In her new book, "Kidnapped: Child Abduction in America" (Oxford University Press, 1997), Fass explores the social and historical roots of missing and exploited children. These days, Fass believes kidnapping plays out society's fear of sexuality and abandonment and the dissolution of the American family.

"On one hand, you have the loosening of sexual taboos. On the other, you have the fear that this opening will target your child. We have women liberated from the home, and the fear that a stranger in your house can kill your child when we're out at work trying to make a living," Fass says.

"We're investigating childcare workers -- the British au pair on trial -- and hearing stories of strangers coming in and snatching our children from our homes, like with the Polly Klass case," Fass says. "In Cambridge one week we have the death of one child creating the possibility of a new law permitting capital punishment, and an outcry about justice in the case of another."

Fass first began investigating the subject of child kidnapping after she found herself becoming preoccupied with the idea of losing her own child.

Much to her dismay, Fass found that no book on the history of child kidnapping in America existed. She decided to write a book that would not only put the subject in an historical as well as social and psychological context, but also would be accessible to a general audience.

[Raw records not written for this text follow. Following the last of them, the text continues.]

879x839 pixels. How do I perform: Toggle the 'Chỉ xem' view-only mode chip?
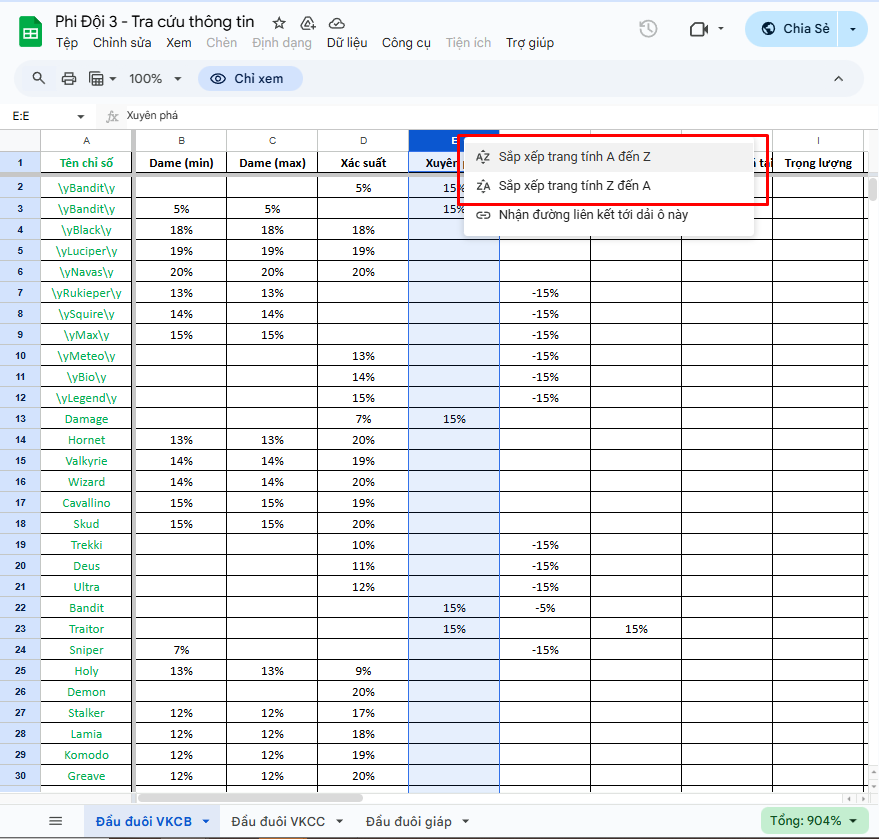pos(250,79)
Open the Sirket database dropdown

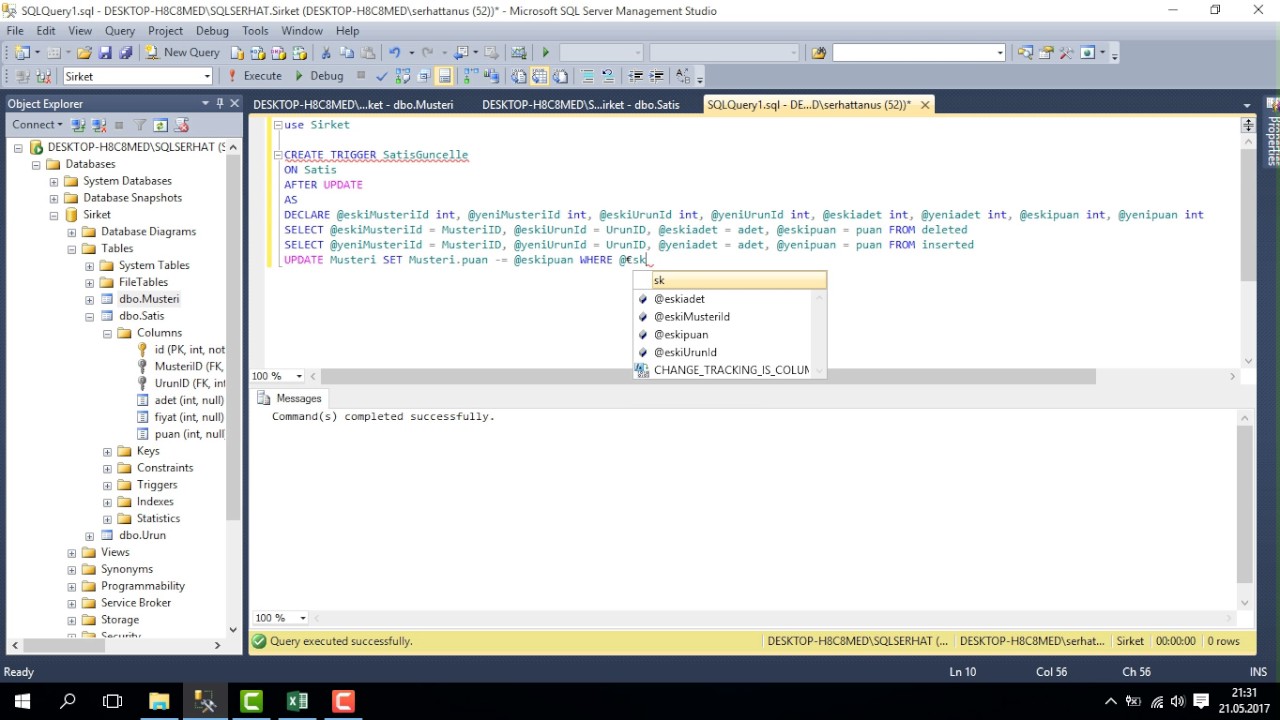207,76
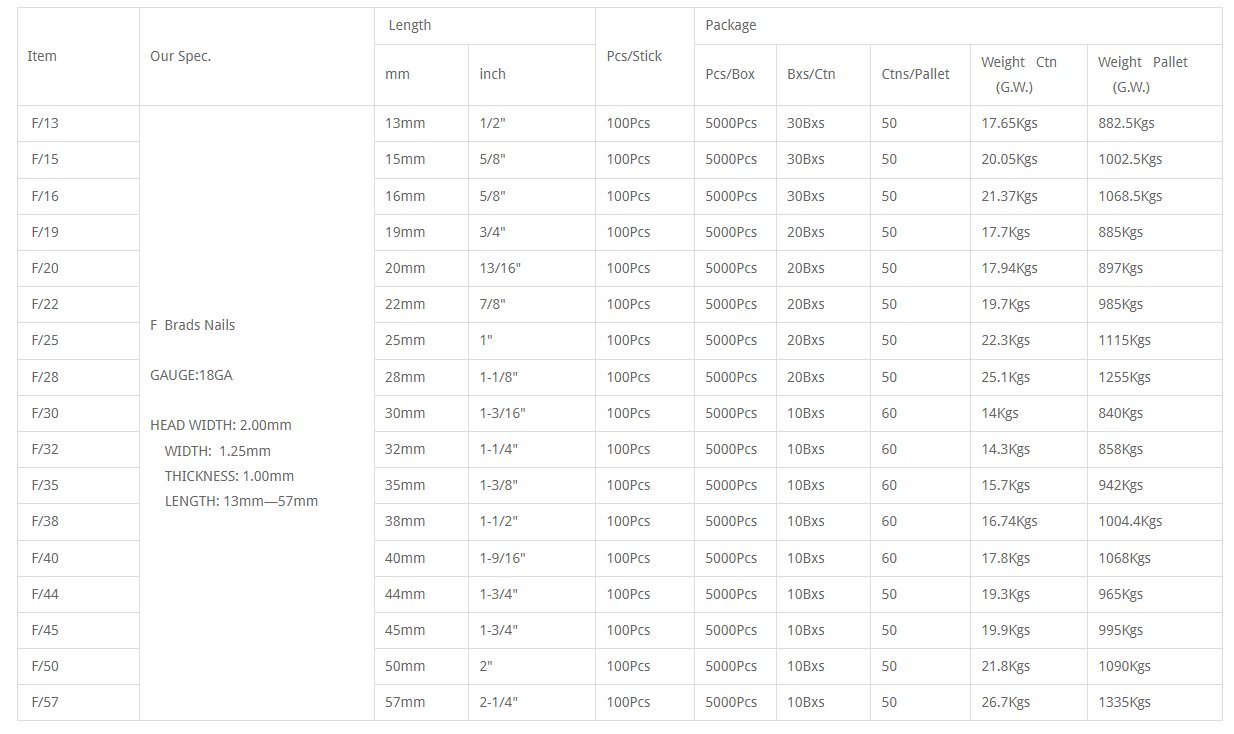Select the 1004.4Kgs pallet weight cell
This screenshot has width=1234, height=734.
1155,521
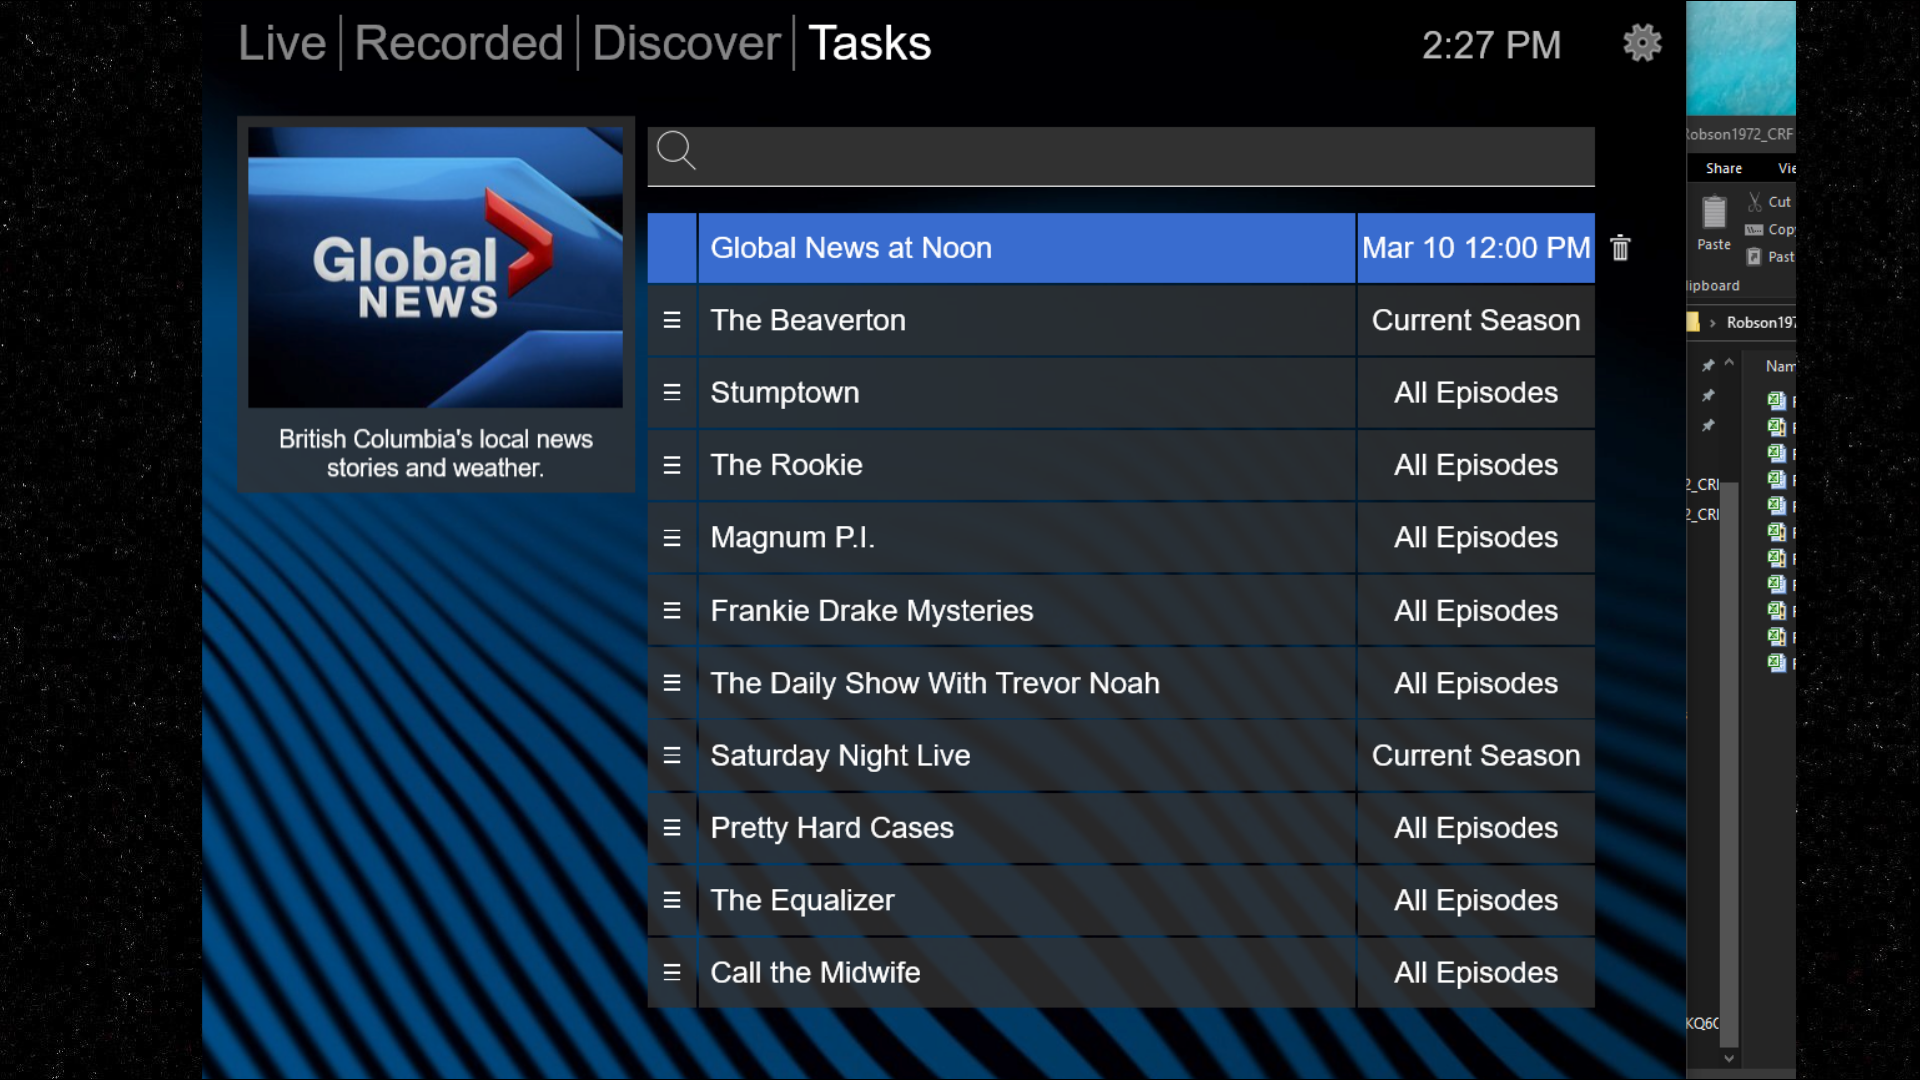The image size is (1920, 1080).
Task: Click the reorder handle beside The Beaverton
Action: [672, 320]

"As a mother, I found comfort in better understanding my fears and anxieties about child kidnapping. I thought that other parents, not just academics, should have the opportunity to put things in perspective," Fass says. "As historians, we're dropping the ball if we don't provide a perspective for fellow citizens. We're beginning to do the kinds of history that speaks to people today."

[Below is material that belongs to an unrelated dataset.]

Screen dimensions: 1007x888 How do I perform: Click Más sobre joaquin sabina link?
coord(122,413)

On the afternoon of Dec. 28, 1994, Fass's own worst fears were momentarily realized. She and her family had taken a short and much-needed vacation in Santa Barbara. As they were strolling down the picturesque California coastal town's main drag, her seven-year-old son, Charlie, disappeared.

In her introduction, she writes: "We ran back to State Street, thinking he must be there. He was not. We searched frantically for a couple of minutes, each of us going in a different direction. People began to ask us what was wrong; the police came. Charlie was nowhere to be seen. Then I dropped into a black hole. I was literally inside a nightmare, my ears seemed disconnected to the outside world and humming, my eyes were staring into a tunnel, all my senses were focused on one excruciating fact -- Charlie was gone ... Fortunately, the experience (but not the understanding) lasted only ten minutes, ten minutes I cannot adequately describe."

The first case Fass looks at is the kidnapping of Charley Ross from his home in 1874. The incident not only created a new kind of American crime, namely, kidnapping of a child for ransom. It also acted as a socially significant harbinger: kidnapping exposed the children of the middle class to the new dangers of urban life.

Fass also includes a chapter on the celebrated abduction of Charles A. Lindbergh Jr., which broadcast the vulnerability of even the most rich and powerful.

By the 1950s, increasing concern about gender roles and sexuality came about at the same time that the kidnapping threat turned into fear of the sexual predator.

Today, child abduction has also become a strange paradox of anxiety and titillation. But despite the cultural indulgence that has come to exploit the very children we seek to protect, Fass ends her book on a hopeful note.

"The more we talk about what's really bothering us, the more we see things clearly, the better off we'll be," Fass says.

On the UC Berkeley faculty for 23 years, Fass teaches the social and cultural history of the U.S. Besides her recent book, Fass also wrote "The Damned and the Beautiful: American Youth in the 1920s" (1979) and "Outside In: Minorities and the Transformation of American Education" (1989).